On July 21, three men kidnapped Carmen Clementina Gutiérrez, a doctor known for her work in anti-smoking clinics, and demanded a $300,000 ransom.

Gutiérrez’s husband promised to come up with the money. But as the hours passed, the kidnappers got nervous.

They took the doctor to Chalco, east of Mexico City, and made her walk along a sewage canal, Noé Iniestra Ortiz, the leader of the group, told police.

The kidnappers then tried to strangle her with a cable. When they saw she was still alive, they shoved her head underwater until she drowned, police say.

Her brutal death shocked Mexicans. President Vicente Fox called it “an affront to all society.”

A month later, more bad news: Four agents from the Federal Investigation Agency, a unit set up by the Fox government to battle kidnappings and other crimes, were charged with helping to kidnap a druggist in Tijuana and demanding an $18,000 ransom.

Silver-screen shame

At the Cinépolis movie theater on the Paseo de la Reforma, Man on Fire, draws a steady stream of curious Mexicans.

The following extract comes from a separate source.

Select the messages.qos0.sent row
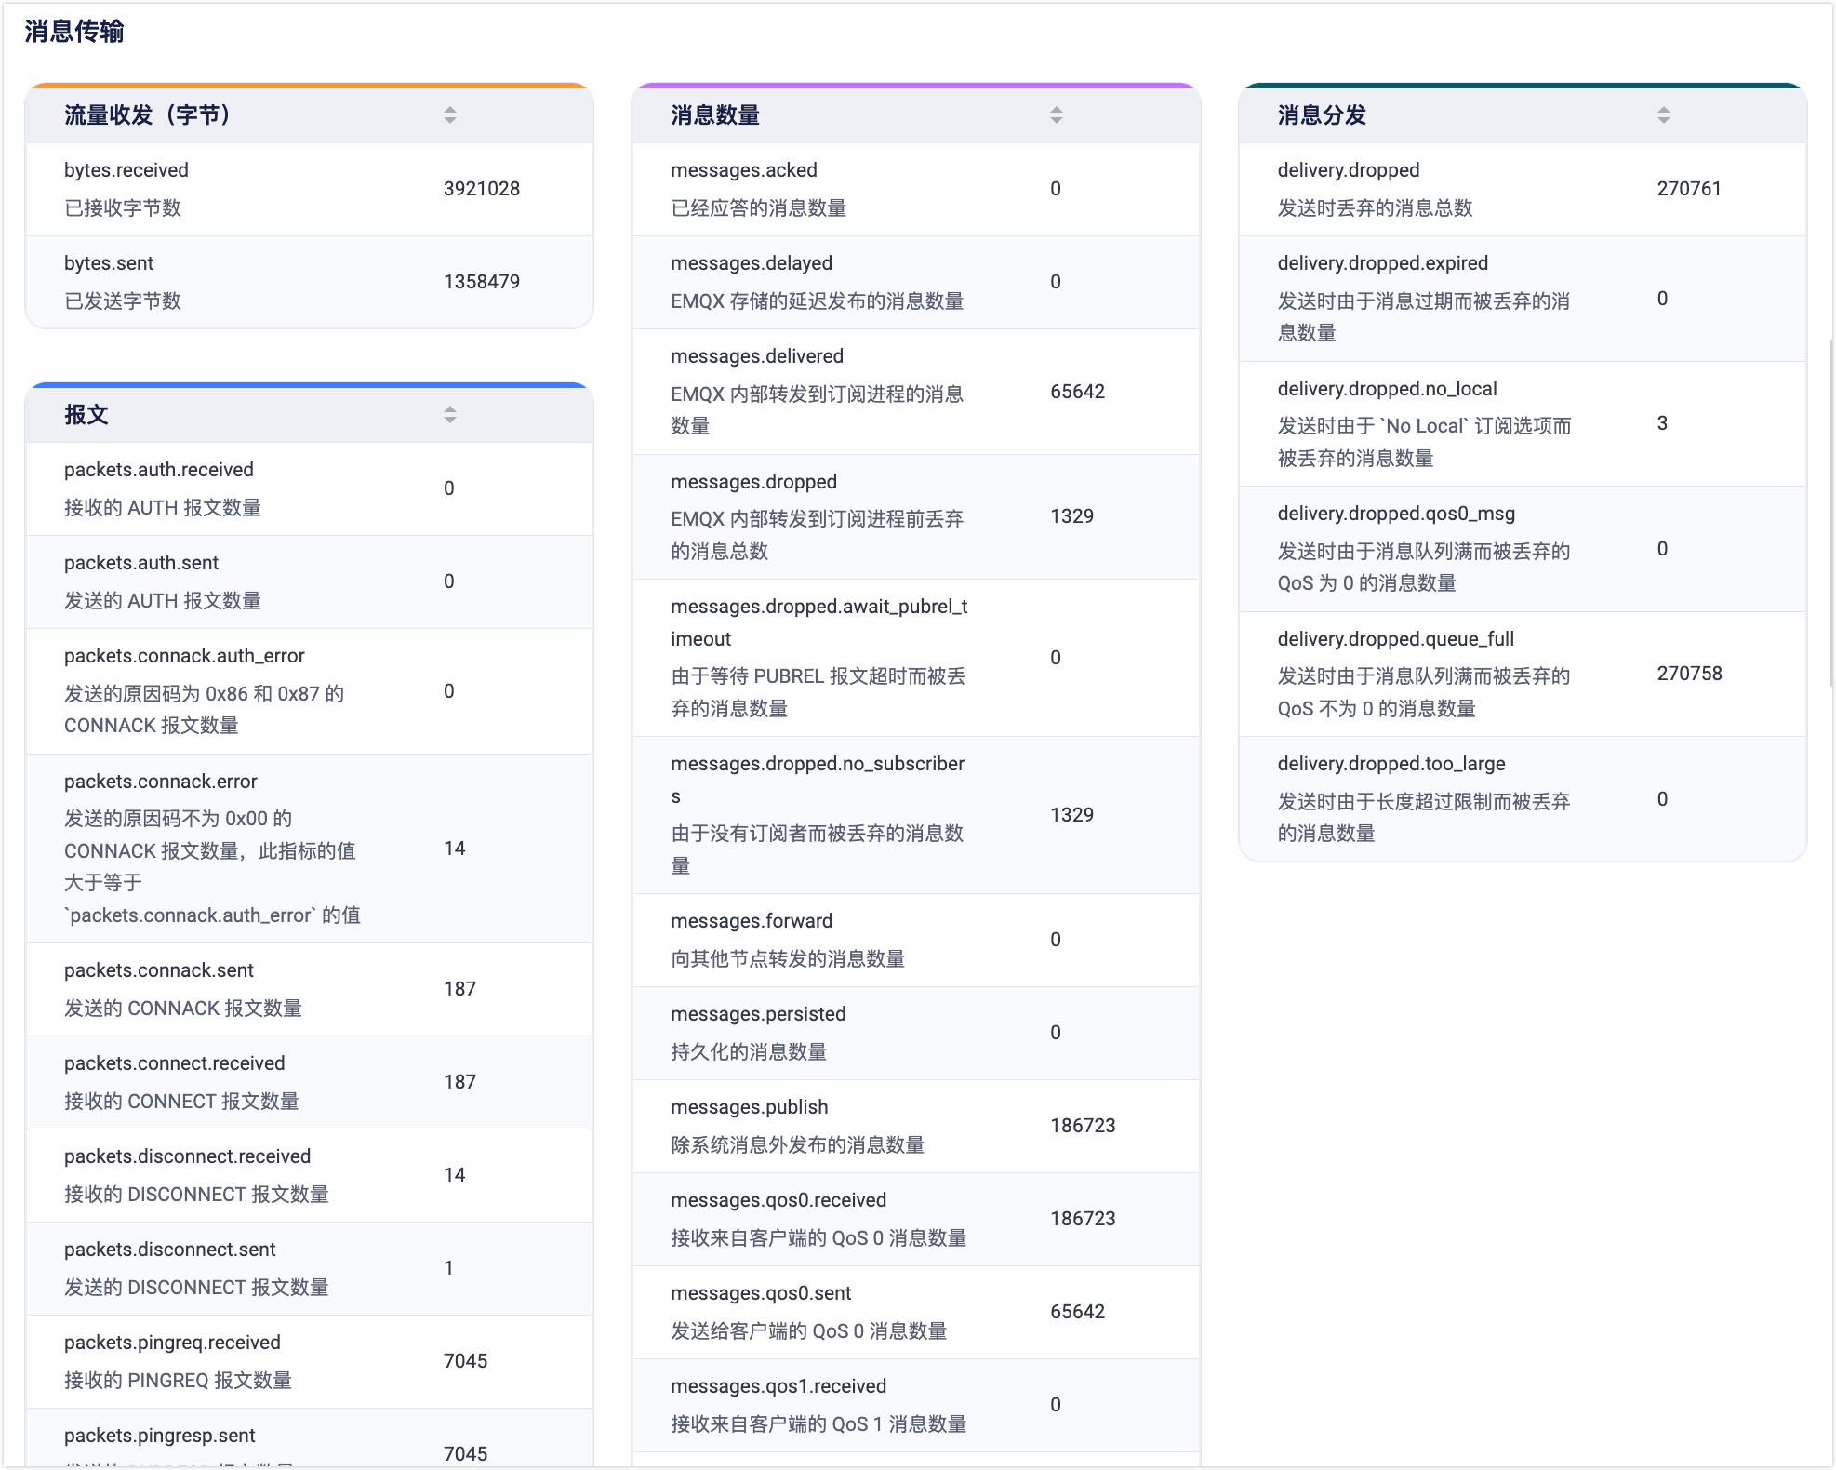The height and width of the screenshot is (1470, 1836). point(916,1312)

The moviegoers were mostly quiet as they watched Washington’s character torture and kill Mexican kidnappers and corrupt cops during a recent screening. But there was a murmur of recognition during one scene, in which a distraught father stopped at a traffic circle to receive instructions from his daughter’s kidnappers.

The traffic circle, as it happens, is right in front of the Cinépolis movie theater.

The movie troubled some in the audience.

“It’s sad that this is the image we’re giving to the world,” said Oscar Islas Manrique, 32. “But then, this is a situation that many people are living here. Maybe when they see how bad it looks to the rest of the world, maybe the police will finally do something about this problem.”